Word and element locating data:
* begin *

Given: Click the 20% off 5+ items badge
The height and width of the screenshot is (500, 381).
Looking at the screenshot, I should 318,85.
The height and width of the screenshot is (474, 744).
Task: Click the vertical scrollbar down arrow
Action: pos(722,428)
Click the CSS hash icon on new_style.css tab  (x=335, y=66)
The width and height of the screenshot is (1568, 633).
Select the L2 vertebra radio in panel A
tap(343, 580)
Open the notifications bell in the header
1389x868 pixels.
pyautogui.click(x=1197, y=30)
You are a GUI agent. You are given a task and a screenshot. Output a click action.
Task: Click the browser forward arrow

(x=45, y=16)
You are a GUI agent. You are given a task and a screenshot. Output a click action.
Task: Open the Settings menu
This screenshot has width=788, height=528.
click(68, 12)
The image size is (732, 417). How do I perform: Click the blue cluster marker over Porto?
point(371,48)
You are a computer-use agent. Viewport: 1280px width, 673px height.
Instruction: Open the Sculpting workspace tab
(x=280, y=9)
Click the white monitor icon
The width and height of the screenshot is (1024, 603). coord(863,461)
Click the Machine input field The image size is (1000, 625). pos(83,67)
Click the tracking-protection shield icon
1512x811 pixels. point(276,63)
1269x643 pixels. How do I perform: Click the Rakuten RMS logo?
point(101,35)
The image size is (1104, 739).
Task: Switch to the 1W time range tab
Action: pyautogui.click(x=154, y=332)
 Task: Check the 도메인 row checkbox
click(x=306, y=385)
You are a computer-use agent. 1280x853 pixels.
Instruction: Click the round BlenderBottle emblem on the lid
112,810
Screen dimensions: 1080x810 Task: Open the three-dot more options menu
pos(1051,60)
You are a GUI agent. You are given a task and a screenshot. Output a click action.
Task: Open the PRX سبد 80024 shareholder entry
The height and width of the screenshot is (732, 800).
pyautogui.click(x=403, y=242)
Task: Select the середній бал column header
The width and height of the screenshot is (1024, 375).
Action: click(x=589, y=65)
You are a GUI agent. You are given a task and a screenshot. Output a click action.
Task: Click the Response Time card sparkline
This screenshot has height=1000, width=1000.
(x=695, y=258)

* end *

> [Exercise objective] Edit the records from their start through the line containing "Click the CSS", inclusive, changing "badge" to "label" and leaving everything else unchanged.

> [Correct result]
Given: Click the 20% off 5+ items label
The height and width of the screenshot is (500, 381).
Looking at the screenshot, I should 318,85.
The height and width of the screenshot is (474, 744).
Task: Click the vertical scrollbar down arrow
Action: pos(722,428)
Click the CSS hash icon on new_style.css tab  (x=335, y=66)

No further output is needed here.